Please upload a debug log and post just the token that is generated after the log is uploaded by running the following command from the Pi-hole host terminal:
pihole -d
or do it through the Web interface:
Tools > Generate Debug Log
the token is zandp0gjc3 had to reboot my pi because the web interface hung after I tried to generate the log from it.
generated from the cli and it worked fine.
did that help?
Could you share some samples?
If those would occur in packs of mostly three, then that could be a Chromium browser connecting to three random domains at startup.
yes, they do appear as packs of three, that's so strange though.
here's an example:
MS has switched its browser engine for Edge to Chromium since mid 2020 (though I don't know whether that would apply to Windows phones as well).
Maybe, but I wouldn't know that for Windows phone.
Regardless of browsers, you could check if you can correlate those entries with a browser starting.
In any case, those are valid queries initiated by your client.
You should also consider other sources for finding an explanation.
No, it would not, the last update to windows 10 phone was in 2019. before edge went chromium.
EDIT: January 14, 2020; I was off by 2 weeks, but it was still before that switch because I was hoping it would reach the phone as well and it didn't.
Considering I haven't launched the browser on that phone for ages, that is not the case.
however, I am seeing this on all devices in my network, not just that phone.
the weird thing is that it's been resolved correctly by the external DNS servers even though they're under the lan domain.
The Reply column is absent from your screen shot (likely because you are using the Long term query log), so all that can be inferred from it is that a query was forwarded, but not that it was resolved into an IP.
Given that they are for .lan, I'm very confident that all of those queries have been answered with NXDOMAIN, which should be verifiable by inspecting a more recent query in the Query Log.
they are indeed NXDOMAIN, what does that tell us? that your theory is correct and the devices are checking a random string and waiting for any response from the DNS?
if so, is there a way to group these? or hide them?
It tells us that neither your router nor your ISP would redirect DNS requests for invalid or unknown domains to a web page laden with ads for barely related terms, which is likely what the client software issuing those requests is trying to find out about as well.
From a DNS point of view, everything is working as expected.
Since they are randomly generated, I guess not.
well, it is interesting, I will try to find out more elsewhere as you suggested.

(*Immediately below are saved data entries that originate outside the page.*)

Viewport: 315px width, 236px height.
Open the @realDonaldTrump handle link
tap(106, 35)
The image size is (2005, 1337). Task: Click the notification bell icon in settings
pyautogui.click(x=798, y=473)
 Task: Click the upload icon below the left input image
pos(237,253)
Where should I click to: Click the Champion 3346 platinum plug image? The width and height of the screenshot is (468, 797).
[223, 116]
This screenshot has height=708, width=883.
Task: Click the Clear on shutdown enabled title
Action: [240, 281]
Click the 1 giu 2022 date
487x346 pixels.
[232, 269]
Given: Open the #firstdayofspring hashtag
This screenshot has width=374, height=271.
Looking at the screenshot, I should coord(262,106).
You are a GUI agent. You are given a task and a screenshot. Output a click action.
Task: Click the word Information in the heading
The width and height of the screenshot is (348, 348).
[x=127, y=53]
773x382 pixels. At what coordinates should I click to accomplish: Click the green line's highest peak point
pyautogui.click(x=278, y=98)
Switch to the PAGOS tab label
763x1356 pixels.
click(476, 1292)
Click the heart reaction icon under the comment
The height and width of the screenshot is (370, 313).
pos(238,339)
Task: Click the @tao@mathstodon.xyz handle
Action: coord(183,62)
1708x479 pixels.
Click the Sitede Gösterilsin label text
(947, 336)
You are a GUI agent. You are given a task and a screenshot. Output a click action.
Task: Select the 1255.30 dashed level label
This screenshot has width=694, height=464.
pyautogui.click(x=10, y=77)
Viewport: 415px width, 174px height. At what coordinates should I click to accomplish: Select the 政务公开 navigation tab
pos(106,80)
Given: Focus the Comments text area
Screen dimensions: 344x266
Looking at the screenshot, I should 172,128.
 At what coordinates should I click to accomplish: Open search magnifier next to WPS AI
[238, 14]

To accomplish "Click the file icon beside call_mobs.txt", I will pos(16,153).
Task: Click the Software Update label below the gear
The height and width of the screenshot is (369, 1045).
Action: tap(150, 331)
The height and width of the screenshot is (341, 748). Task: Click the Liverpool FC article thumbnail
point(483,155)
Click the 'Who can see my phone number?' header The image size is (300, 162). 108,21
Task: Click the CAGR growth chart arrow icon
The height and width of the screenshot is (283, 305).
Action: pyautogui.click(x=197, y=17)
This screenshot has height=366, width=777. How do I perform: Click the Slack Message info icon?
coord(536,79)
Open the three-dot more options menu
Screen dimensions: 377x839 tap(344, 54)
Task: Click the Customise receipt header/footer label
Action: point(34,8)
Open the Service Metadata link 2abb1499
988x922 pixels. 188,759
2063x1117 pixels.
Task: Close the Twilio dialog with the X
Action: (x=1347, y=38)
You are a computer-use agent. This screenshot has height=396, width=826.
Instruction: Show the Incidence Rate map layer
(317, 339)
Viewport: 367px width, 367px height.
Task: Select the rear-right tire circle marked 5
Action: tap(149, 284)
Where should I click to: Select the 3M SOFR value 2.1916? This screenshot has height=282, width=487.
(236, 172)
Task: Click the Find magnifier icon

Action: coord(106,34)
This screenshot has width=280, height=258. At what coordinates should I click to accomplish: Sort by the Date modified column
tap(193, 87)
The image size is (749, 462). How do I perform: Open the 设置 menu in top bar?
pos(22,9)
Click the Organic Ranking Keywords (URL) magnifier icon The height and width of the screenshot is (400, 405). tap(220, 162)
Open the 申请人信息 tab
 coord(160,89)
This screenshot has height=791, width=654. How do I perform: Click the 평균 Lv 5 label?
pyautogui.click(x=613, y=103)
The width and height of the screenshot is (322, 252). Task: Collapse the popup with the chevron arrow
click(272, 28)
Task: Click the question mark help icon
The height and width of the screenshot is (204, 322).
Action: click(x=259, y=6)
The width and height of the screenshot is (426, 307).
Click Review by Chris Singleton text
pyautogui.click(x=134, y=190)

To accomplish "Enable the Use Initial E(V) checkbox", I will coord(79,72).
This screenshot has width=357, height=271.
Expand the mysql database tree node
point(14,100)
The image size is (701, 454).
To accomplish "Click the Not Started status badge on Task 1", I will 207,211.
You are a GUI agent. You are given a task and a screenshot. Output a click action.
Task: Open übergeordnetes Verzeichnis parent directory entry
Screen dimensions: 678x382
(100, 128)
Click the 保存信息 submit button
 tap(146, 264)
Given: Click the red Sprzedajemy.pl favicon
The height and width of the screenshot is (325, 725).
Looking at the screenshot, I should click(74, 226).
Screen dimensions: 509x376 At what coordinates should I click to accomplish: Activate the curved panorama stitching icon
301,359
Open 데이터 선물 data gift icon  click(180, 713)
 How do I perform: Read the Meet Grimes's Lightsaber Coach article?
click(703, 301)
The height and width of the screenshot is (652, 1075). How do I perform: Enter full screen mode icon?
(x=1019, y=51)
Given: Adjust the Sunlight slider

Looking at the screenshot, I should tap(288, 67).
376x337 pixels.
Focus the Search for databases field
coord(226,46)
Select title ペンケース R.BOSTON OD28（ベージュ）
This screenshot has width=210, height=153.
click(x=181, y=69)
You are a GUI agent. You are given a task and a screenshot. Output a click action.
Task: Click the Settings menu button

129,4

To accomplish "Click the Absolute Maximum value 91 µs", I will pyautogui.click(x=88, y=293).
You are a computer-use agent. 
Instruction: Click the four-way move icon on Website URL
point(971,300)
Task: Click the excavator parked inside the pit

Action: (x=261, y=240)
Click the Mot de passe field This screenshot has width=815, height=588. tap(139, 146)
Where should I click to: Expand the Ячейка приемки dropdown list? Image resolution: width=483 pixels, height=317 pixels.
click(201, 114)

this is the last remnant of an issue I had where one machine was generating 10K queries a day and I got flagged by cloudflare for DDOS. (turned out it was my browser Opera, something there got screwed and was generating all that traffic while doing nothing.)
so I was chasing this just to make sure it's not something worse.
thanks!
This topic was automatically closed 21 days after the last reply. New replies are no longer allowed.